Give them more space.


----------



## BeeKeep (Mar 30, 2006)

*I agree w/ J Clemens . .*

and not just because he's more experienced & wiser. . . .

A package is basically an artifical swarm. Swarms want to build up comb and forage. You need to give the comb builders space to work.


----------



## MapMan (May 24, 2007)

It's like putting ten pounds of 'taters into a five pound sack. 

MM


----------



## Countryboy (Feb 15, 2009)

The bees are probably drawing comb while hanging from the inner cover. If you do not remove the bees and comb from the inner cover, you are likely to end up with this mess.

http://www.bushfarms.com/beesnaturalcell.htm#combwidth


----------



## Kyle Meadows (Jul 14, 2006)

*Thanks*

Thanks for all the replies.
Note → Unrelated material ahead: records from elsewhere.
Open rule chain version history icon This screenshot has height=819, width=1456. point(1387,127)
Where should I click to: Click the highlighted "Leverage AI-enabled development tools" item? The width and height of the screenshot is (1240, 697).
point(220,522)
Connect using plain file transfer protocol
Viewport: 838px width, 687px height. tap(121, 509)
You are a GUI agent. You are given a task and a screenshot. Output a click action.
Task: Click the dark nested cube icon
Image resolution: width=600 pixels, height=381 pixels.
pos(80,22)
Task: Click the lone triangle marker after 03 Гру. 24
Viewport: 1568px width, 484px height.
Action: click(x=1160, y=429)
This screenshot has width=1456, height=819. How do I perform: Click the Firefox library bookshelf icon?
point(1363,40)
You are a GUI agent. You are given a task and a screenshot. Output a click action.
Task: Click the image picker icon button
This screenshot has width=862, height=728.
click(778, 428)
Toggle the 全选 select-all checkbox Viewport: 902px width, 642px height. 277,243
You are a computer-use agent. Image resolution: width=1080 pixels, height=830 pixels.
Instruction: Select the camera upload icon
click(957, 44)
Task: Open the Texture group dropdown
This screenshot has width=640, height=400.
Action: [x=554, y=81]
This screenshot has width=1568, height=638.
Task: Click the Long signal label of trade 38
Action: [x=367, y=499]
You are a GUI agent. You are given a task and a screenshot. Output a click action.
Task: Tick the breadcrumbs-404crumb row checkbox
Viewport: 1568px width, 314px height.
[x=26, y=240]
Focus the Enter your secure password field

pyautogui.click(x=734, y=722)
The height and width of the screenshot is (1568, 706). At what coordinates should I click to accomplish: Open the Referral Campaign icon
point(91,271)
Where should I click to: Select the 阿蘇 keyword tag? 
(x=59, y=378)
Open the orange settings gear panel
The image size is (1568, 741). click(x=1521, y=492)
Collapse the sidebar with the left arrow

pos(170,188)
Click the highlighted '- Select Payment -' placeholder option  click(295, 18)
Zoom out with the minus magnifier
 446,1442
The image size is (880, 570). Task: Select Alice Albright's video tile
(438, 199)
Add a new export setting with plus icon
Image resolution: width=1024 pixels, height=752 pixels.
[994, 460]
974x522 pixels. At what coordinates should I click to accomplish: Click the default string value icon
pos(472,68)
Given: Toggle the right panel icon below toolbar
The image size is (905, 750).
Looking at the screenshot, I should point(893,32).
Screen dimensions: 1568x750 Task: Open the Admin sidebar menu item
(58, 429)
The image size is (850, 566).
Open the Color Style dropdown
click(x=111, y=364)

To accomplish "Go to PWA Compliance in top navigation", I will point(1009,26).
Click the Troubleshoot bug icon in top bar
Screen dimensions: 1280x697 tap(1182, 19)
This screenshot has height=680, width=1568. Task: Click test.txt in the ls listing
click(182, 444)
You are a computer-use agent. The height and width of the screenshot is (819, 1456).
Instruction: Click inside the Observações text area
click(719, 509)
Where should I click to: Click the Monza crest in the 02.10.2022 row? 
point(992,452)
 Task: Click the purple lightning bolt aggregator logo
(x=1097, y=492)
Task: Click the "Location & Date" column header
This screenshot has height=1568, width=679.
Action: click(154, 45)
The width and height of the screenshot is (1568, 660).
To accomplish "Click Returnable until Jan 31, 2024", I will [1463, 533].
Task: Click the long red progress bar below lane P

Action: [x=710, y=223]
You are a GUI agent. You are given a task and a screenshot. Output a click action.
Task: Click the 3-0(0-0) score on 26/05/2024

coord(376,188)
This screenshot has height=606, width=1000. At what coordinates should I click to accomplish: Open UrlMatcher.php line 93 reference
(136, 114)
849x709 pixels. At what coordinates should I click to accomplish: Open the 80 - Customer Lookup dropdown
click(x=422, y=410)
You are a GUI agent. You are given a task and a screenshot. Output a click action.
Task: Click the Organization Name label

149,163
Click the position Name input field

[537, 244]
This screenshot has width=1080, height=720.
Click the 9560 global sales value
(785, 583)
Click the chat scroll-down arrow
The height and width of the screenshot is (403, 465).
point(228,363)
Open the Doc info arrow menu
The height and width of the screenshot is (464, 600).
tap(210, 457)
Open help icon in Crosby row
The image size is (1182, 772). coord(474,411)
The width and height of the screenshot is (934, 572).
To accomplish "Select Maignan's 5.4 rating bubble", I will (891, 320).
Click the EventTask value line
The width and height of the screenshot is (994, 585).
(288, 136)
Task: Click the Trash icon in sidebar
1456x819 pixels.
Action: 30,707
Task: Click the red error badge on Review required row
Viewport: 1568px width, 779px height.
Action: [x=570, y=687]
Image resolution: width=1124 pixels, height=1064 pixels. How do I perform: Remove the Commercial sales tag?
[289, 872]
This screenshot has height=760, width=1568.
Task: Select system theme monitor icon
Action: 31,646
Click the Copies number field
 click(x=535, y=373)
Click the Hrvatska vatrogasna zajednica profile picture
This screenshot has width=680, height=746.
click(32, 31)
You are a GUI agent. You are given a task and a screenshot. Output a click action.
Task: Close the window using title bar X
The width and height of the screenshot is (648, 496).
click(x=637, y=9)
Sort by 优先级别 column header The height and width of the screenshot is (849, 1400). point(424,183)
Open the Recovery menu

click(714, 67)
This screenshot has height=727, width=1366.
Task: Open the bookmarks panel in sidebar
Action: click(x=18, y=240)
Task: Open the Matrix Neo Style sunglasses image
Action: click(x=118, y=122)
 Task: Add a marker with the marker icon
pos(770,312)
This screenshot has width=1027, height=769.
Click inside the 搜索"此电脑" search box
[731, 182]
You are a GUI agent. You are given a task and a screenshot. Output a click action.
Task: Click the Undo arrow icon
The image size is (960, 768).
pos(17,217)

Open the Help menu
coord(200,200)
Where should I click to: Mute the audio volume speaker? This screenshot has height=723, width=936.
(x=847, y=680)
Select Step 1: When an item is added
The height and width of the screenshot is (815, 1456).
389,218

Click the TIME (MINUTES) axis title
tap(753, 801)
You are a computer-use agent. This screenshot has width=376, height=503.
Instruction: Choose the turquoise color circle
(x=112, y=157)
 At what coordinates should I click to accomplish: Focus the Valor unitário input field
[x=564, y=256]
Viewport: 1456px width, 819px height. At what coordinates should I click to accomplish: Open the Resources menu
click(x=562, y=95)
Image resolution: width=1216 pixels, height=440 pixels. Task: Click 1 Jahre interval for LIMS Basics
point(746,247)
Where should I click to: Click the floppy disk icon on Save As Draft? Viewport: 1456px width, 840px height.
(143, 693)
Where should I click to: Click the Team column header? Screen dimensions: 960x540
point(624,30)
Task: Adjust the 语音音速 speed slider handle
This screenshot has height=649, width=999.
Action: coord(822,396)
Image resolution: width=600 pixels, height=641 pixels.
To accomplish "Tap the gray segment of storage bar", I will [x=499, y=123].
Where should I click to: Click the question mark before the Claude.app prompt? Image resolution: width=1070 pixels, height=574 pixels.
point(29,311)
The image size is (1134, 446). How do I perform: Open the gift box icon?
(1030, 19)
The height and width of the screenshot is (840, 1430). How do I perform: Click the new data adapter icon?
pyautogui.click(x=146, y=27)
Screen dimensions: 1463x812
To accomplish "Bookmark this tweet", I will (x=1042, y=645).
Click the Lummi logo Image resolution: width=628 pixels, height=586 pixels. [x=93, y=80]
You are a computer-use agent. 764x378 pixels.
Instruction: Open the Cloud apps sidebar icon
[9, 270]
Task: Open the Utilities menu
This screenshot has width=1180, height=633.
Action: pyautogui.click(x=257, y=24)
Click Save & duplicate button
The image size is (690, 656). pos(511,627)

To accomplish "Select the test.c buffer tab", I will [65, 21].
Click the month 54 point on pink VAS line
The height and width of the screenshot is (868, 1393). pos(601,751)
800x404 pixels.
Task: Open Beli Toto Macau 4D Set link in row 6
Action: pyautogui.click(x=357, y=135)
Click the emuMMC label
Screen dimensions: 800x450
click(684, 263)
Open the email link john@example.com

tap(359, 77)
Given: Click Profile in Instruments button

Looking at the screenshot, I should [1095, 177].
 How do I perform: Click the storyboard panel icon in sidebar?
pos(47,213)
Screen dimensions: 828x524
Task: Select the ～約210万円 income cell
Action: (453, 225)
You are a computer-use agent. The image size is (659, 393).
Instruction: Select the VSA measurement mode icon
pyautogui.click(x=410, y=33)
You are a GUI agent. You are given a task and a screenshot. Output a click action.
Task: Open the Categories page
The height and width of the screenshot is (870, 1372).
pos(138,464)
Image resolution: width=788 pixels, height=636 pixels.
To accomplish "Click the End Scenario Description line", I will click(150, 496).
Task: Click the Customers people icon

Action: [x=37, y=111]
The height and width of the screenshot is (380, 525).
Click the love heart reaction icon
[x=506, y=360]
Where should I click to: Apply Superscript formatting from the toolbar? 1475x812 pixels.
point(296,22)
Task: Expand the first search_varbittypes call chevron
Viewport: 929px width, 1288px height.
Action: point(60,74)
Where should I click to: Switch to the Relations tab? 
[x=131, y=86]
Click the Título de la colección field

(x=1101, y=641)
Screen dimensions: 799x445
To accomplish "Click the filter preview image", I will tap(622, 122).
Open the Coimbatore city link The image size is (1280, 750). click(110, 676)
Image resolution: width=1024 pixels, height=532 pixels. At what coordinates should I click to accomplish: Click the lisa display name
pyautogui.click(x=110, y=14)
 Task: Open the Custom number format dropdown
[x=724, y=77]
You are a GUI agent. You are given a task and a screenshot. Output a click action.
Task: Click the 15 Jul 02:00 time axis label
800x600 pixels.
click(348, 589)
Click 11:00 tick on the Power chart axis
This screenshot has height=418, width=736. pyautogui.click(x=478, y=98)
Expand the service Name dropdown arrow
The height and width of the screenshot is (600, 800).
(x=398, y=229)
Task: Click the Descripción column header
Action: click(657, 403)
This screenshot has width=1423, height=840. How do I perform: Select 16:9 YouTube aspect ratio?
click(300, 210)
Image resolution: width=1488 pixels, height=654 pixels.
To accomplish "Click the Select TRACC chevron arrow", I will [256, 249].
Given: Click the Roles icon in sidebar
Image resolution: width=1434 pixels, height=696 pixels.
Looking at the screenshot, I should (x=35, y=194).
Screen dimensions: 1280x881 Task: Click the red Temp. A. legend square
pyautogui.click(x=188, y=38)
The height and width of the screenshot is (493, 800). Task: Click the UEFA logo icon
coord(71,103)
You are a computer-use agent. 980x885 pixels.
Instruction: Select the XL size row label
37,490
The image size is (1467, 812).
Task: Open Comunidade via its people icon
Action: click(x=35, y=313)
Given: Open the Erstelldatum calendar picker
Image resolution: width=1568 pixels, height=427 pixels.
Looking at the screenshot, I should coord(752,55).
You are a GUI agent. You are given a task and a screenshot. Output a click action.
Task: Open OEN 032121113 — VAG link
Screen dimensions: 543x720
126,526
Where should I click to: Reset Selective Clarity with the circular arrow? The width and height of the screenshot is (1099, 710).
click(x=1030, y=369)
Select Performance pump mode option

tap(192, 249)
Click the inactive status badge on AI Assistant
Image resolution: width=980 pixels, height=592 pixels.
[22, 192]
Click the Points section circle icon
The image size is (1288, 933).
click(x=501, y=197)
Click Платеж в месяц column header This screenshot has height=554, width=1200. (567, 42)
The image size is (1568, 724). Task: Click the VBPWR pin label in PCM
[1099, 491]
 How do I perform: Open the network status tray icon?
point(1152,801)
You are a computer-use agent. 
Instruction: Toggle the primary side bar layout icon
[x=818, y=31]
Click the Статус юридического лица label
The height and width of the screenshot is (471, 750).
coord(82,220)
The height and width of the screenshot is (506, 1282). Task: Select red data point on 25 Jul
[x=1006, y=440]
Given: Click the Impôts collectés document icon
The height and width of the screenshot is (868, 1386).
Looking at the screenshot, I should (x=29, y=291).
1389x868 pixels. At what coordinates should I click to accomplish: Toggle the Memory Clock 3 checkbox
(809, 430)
I'll add a box tomorrow.
Question is, should I fill it with empty or drawn frames?


----------



## ClintonTull (Dec 7, 2008)

Arent russians comb crazy bees anyways?


----------



## sierrabees (Jul 7, 2006)

Kyle Meadows said:


> Thanks for all the replies. I'll add a box tomorrow.
> Question is, should I fill it with empty or drawn frames?


It's always nice to have lots of extra new comb. I would take advantage of this time of year when the bees are in a comb making mood and give them a super of empty frames with at least one drawn frame to start them out.


----------